Performance characteristics of COR biomarker. The COR was measured at baseline in participants of the Adolescent Cohort Study (ACS). (A) Relative risk of developing TB disease for COR⁺ vs. COR⁻ participants was computed longitudinally using a cumulative incidence-based approach (blue shaded 95% confidence interval from bootstrap sampling). Data was approximated well by exponential decay from RR = 15 to RR = 1 with decay time constant of 12 months (dashed line). (B) Sensitivity (red) and specificity (blue) of COR in the ACS training and test set samples up to 1 year preceding TB disease.
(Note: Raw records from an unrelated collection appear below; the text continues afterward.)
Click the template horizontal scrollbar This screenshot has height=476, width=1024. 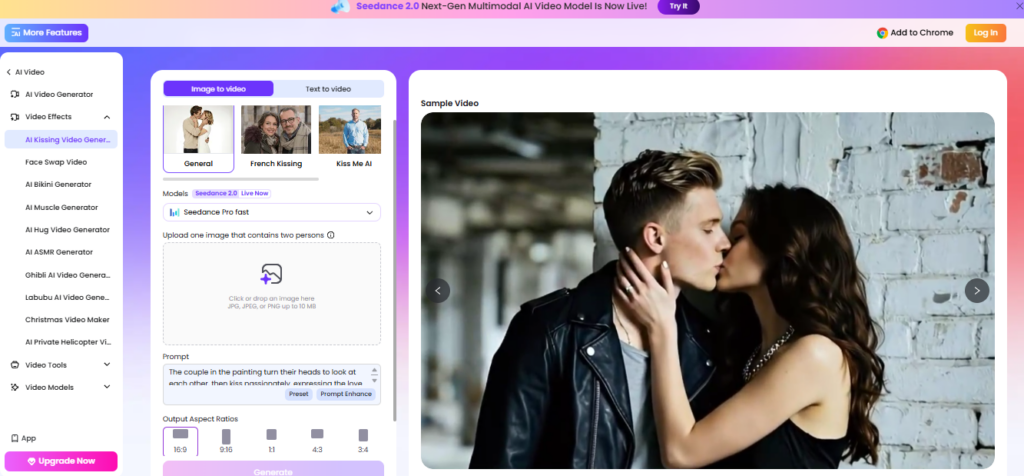coord(241,179)
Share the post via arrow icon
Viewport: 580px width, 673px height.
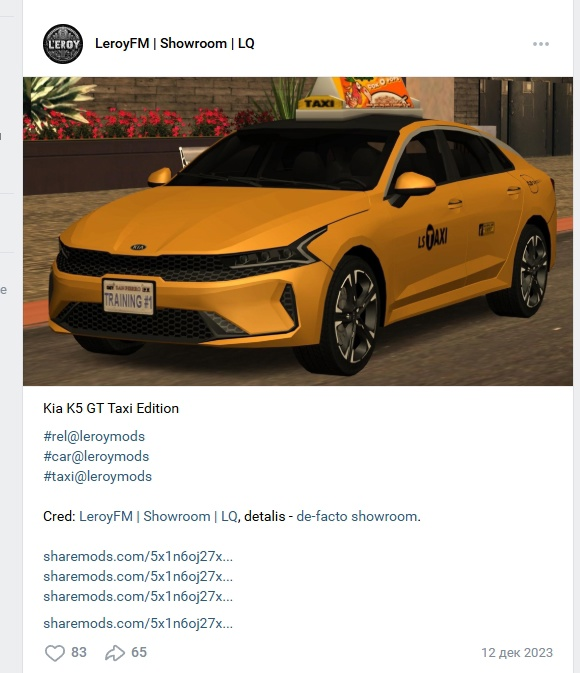pyautogui.click(x=115, y=653)
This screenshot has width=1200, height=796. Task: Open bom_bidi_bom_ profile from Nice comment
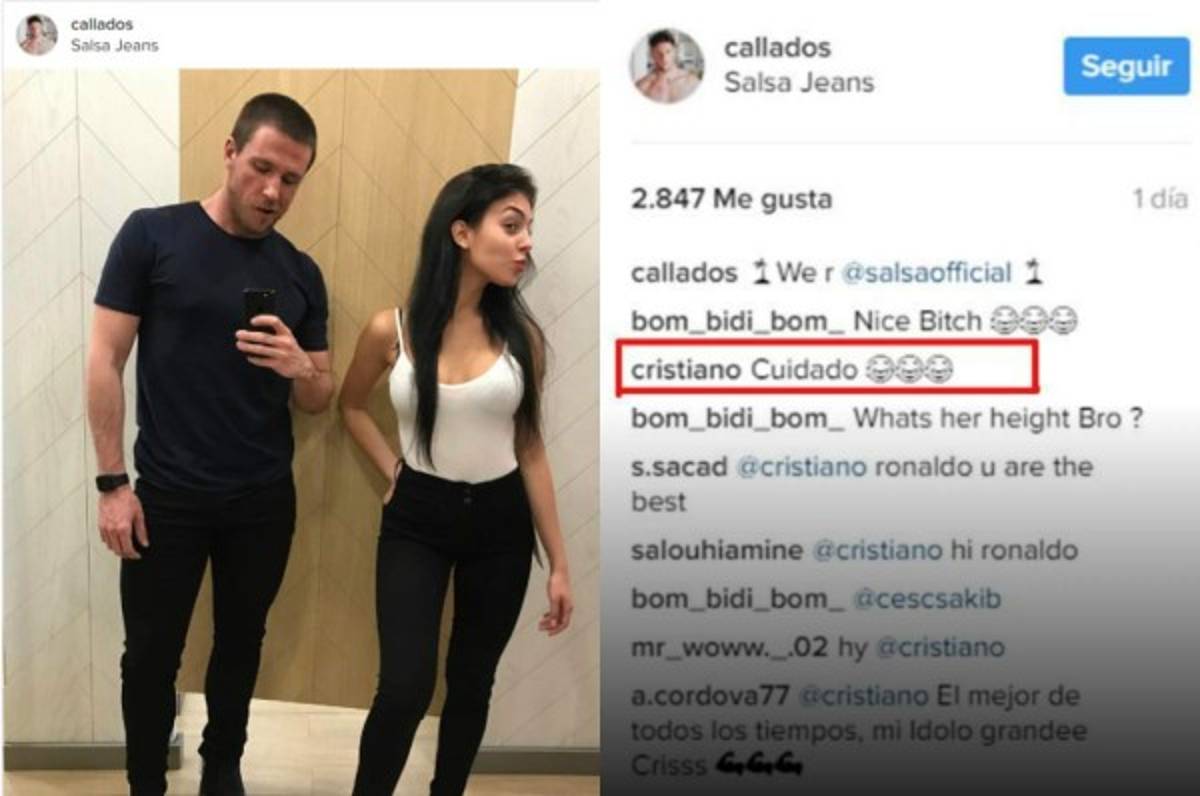[x=738, y=321]
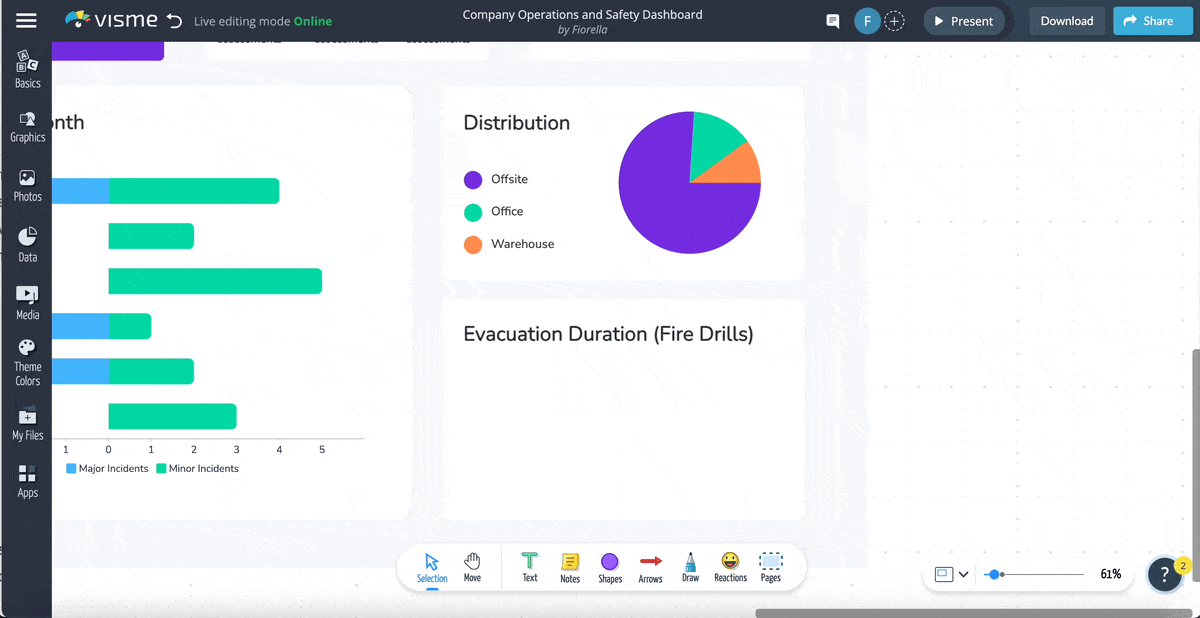1200x618 pixels.
Task: Click the Share button
Action: click(x=1152, y=21)
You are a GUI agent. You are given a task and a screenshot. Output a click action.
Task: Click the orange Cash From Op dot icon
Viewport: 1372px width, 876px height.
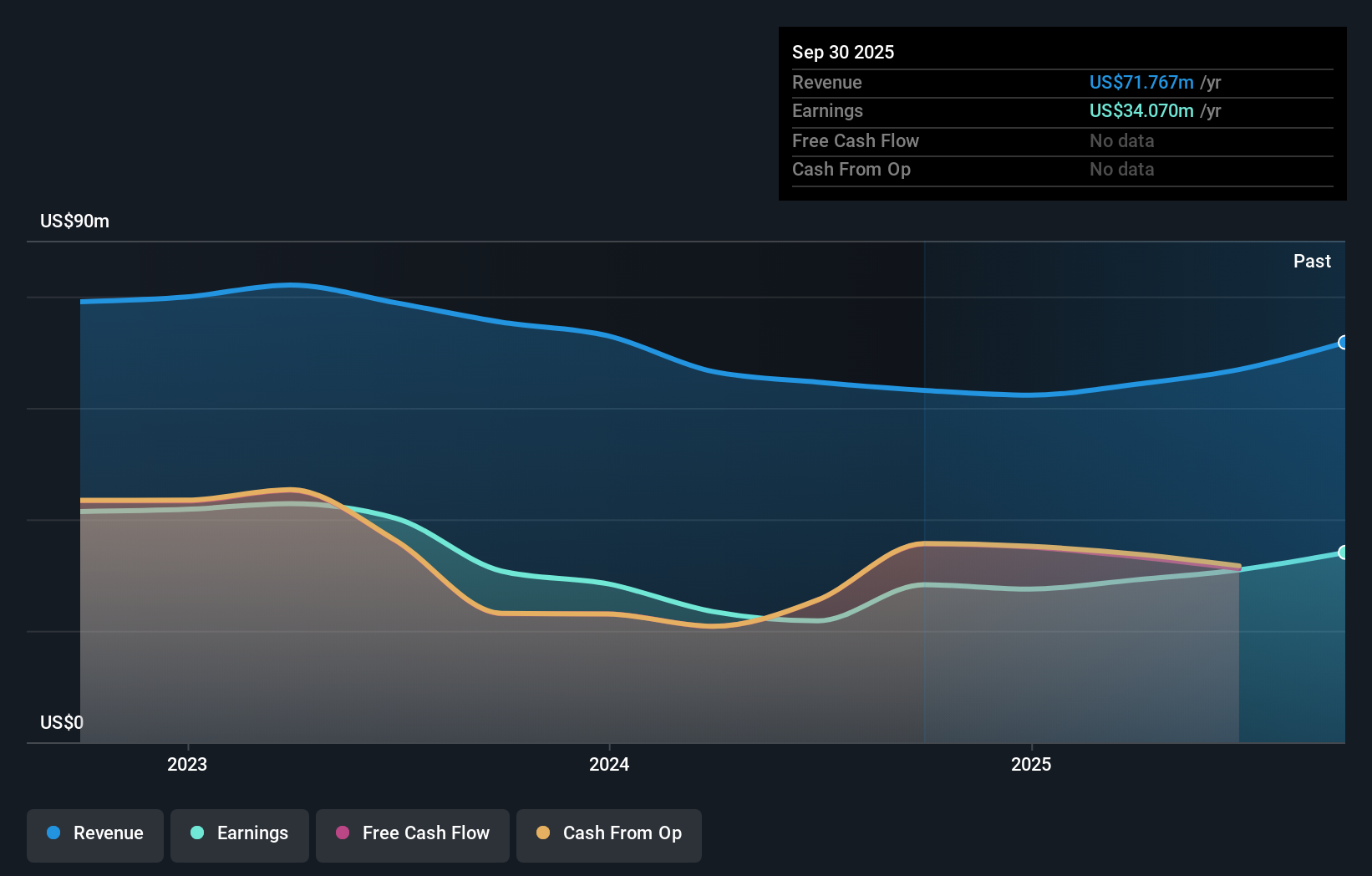pos(543,834)
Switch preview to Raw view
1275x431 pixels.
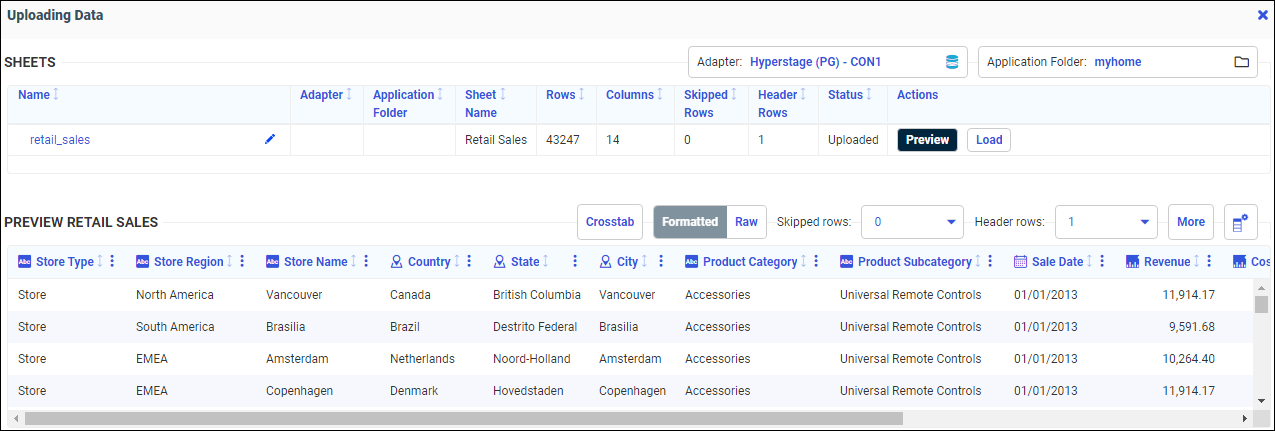746,222
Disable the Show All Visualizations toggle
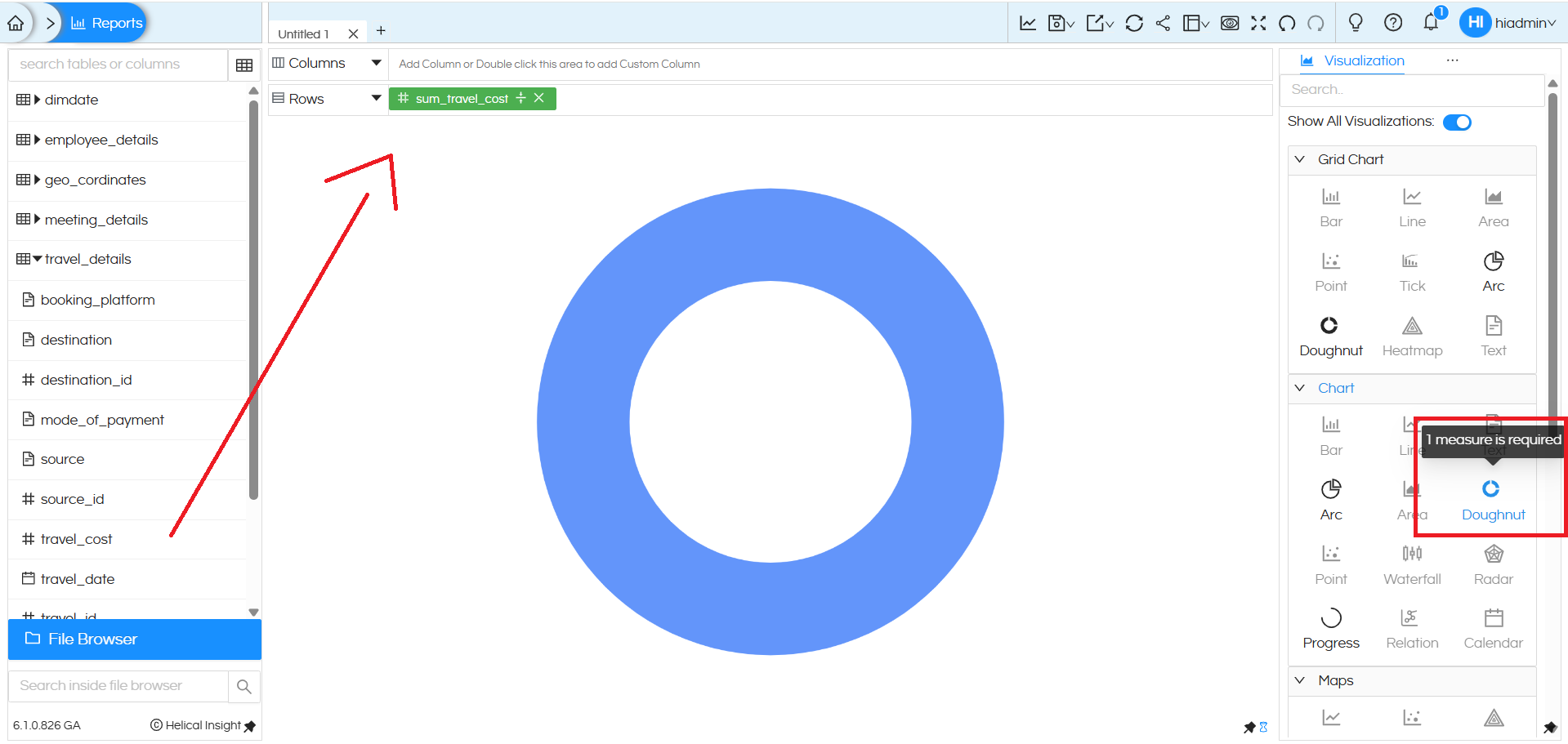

Classification performance depends on the threshold applied to the continuous readout. Using a 60% threshold, the COR had 71% sensitivity and 84% specificity.

Fig. 4

Simulated TB endpoints. CORTIS-01 was simulated stochastically 10 K times using parameters estimated from previous observation studies, including overall TB incidence of 1.1 cases per year, treatment efficacy of 80% and an initial COR relative-risk of 15, decreasing exponentially to 1 with decay constant of 12 months (see Supplement). (A) Kaplan-Meier survival curves and the associated 2.5th and 97.5th percentiles across simulations for the COR⁺(Rx) group (red), the COR⁺(SOC) group (blue) and the COR⁻(SOC) group (green) within each trial. (B) Power to detect statistically significant treatment efficacy (TE ≥ 20%; two-sided α = 0.1; blue line), relative-risk (RR_COR ≥ 2; two-sided α = 0.05; red line) and strategy efficacy (SE ≥ 0%; two-sided α = 0.1; black line) was computed as the fraction of simulated trials in which a significant effect was detected.